[TASK OBJECTIVE]
What is needed here is an exact repetition of the records below, beginning at the line that has "This screenshot has width=977, height=510." and stopping after the line that has "The image size".

[DATA TO USE]
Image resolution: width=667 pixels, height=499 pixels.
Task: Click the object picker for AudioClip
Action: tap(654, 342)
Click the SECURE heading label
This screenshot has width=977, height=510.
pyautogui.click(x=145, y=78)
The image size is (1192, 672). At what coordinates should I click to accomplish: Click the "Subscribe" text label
---
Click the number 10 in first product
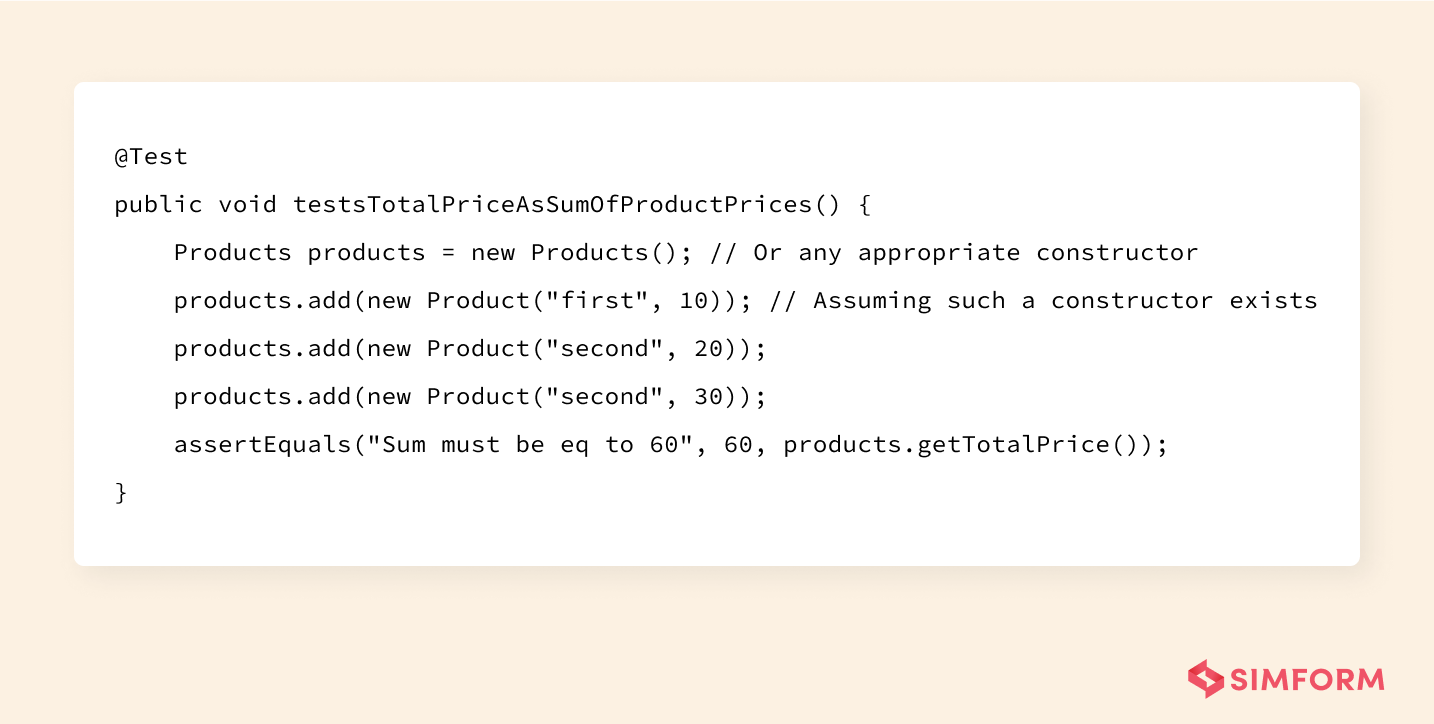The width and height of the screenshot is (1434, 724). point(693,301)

[RESPONSE TO THIS EXERCISE]
This screenshot has width=977, height=510.
pyautogui.click(x=145, y=78)
The image size is (1192, 672). At what coordinates should I click to accomplish: Click the "Subscribe" text label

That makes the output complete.